++++ Extract to read

# Why are crickets bad for Orchids?



## patdbunny

Self explanatory question.

I raised mine completely on crickets. I didn't know any better.

Roz.


----------



## Rick

Mine eat crickets. No problems here. They are not "bad' for them. It may be best to feed them flying insects but I have had no issues using crickets as a PART of their diet.


----------



## patdbunny

I always "gut load" crickets, as I have reptiles too. Maybe that's why my mantid did ok on the crickets.


----------



## Rick

> I always "gut load" crickets, as I have reptiles too. Maybe that's why my mantid did ok on the crickets.


I also have reptiles that eat crickets as part of thier diet. I feed the crickets a good diet because of it.


----------



## yen_saw

I just lost one adult female orchid mantis today. I fed her a cricket 2 days ago, she didn't look so good yesterday and completely turn black and die today. It looks like she had been poison!! I am pretty sure it is because of cricket. It is just luck that she had a "bad" cricket. But there is always higher chance of mantis being infected by diseases from feeding crickets compared to feeding flies. At least she laid 5 oothecae before her death.


----------



## OGIGA

Oh man, that's sad!  I'm never going to feed my mantises crickets now... unless they're going to starve to death.


----------



## Rick

> Oh man, that's sad!  I'm never going to feed my mantises crickets now... unless they're going to starve to death.


:roll: Chances of that are low. My mantids eat almost nothing but crickets and always have. I have had very very few issues like that.


----------



## patdbunny

I've had problems with crickets in the past getting them from a questionable source (PetCo). A large portion of the crickets died in the bag before I got them home. I fed them to my baby bearded dragon anyway (like a fool). My poor lizard started twitching within a few hours and died. I talked it over with a friend of mine (lizard breeder) and he said it was bad crickets. He's had that happen to him.

So, I'm thinking the problem is that crickets are so readily available and it's unknown how the pet store keeps them prior to the consumer purchasing them. I have a friend who owns a pet store and he doesn't feed anything to his crickets - it's not cost effective.

Now when I get crickets I feed and water them for several days before feeding them out. If there's a high death rate or anything odd, I don't feed them to any of my animals. What a pain in the neck. But worth it if it prevents illness in any of my critters.

Invertebrates, I'm assuming, are more sensitive to being food poisoned by their food.

Roz.


----------



## Rick

> I've had problems with crickets in the past getting them from a questionable source (PetCo). A large portion of the crickets died in the bag before I got them home. I fed them to my baby bearded dragon anyway (like a fool). My poor lizard started twitching within a few hours and died. I talked it over with a friend of mine (lizard breeder) and he said it was bad crickets. He's had that happen to him. So, I'm thinking the problem is that crickets are so readily available and it's unknown how the pet store keeps them prior to the consumer purchasing them. I have a friend who owns a pet store and he doesn't feed anything to his crickets - it's not cost effective.

++++++++
++++ Recorded information

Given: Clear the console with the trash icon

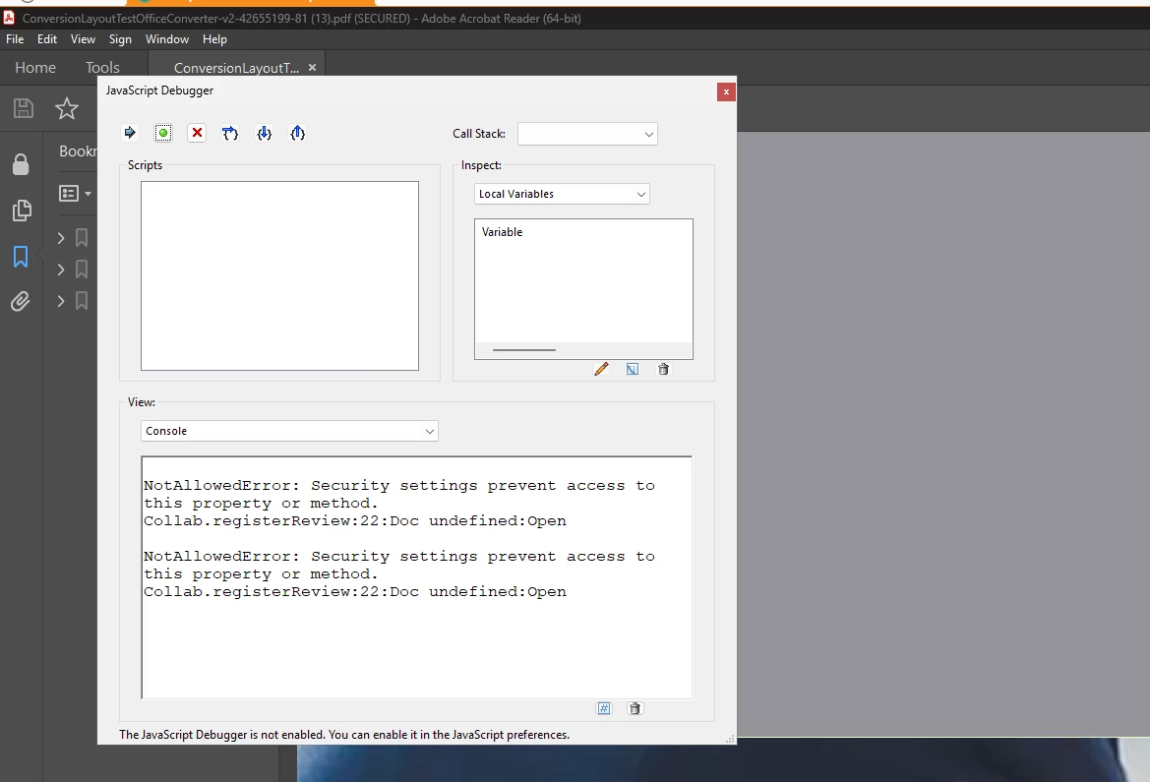Looking at the screenshot, I should (636, 708).
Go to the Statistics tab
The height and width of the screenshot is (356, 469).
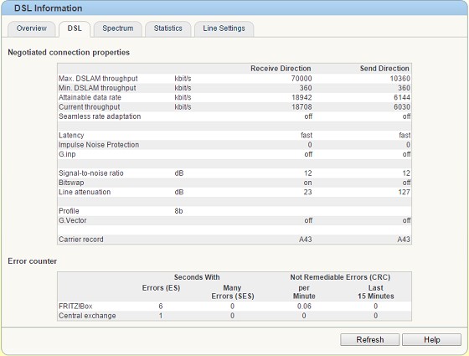pos(168,28)
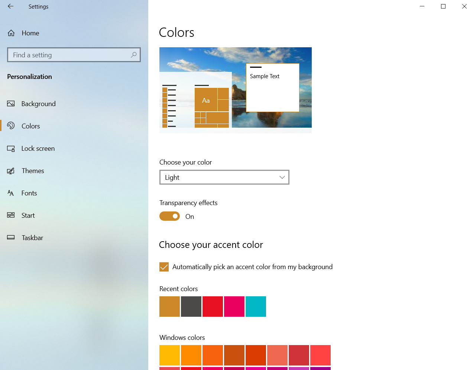This screenshot has height=370, width=473.
Task: Turn off Transparency effects toggle
Action: pyautogui.click(x=169, y=216)
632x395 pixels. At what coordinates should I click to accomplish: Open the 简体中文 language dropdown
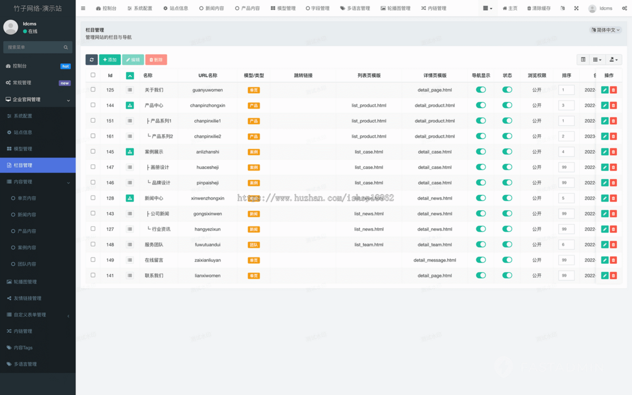(x=605, y=30)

++++++++

--- Exercise description ---
In the forum thread about feeding crickets to orchid mantises, how many oothecae did yen_saw's adult female orchid mantis lay before she died?

--- Written response ---
She laid five oothecae.